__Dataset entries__
<<<<

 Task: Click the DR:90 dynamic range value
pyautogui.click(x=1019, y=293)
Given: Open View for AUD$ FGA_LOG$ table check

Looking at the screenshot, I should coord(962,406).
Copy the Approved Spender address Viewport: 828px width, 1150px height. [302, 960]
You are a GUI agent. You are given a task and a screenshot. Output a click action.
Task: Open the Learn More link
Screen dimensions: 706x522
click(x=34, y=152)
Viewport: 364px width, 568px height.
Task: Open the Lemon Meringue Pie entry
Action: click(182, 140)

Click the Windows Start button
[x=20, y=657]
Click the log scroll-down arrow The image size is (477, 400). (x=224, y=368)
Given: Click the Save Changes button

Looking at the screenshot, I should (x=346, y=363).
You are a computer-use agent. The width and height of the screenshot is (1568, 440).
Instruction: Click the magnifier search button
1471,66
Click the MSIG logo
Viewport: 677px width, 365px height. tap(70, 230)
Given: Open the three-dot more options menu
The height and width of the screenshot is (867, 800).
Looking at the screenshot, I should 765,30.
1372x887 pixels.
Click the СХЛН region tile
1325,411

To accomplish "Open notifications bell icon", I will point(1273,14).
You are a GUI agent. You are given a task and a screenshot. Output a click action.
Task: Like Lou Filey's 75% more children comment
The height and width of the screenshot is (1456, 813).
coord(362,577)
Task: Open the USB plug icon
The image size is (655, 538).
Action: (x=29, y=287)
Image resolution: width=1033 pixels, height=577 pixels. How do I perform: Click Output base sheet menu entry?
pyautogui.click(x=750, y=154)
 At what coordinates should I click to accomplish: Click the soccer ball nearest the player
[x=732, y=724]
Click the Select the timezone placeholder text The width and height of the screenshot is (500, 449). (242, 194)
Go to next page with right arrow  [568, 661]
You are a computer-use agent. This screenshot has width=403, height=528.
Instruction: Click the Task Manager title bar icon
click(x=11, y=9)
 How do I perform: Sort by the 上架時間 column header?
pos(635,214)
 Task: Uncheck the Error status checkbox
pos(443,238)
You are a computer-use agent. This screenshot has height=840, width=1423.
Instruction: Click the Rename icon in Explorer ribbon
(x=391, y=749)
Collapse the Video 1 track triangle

>>>>

__EXERCISE OBJECTIVE__
Once you have identified the lines above that contain "agent", copy each of them.

__TASK OUTPUT__
You are a GUI agent. You are given a task and a screenshot. Output a click action.
You are a computer-use agent. The width and height of the screenshot is (1568, 440).
You are a GUI agent. You are given a task and a screenshot. Output a click action.
You are a computer-use agent. This screenshot has width=403, height=528.
You are a computer-use agent. This screenshot has height=840, width=1423.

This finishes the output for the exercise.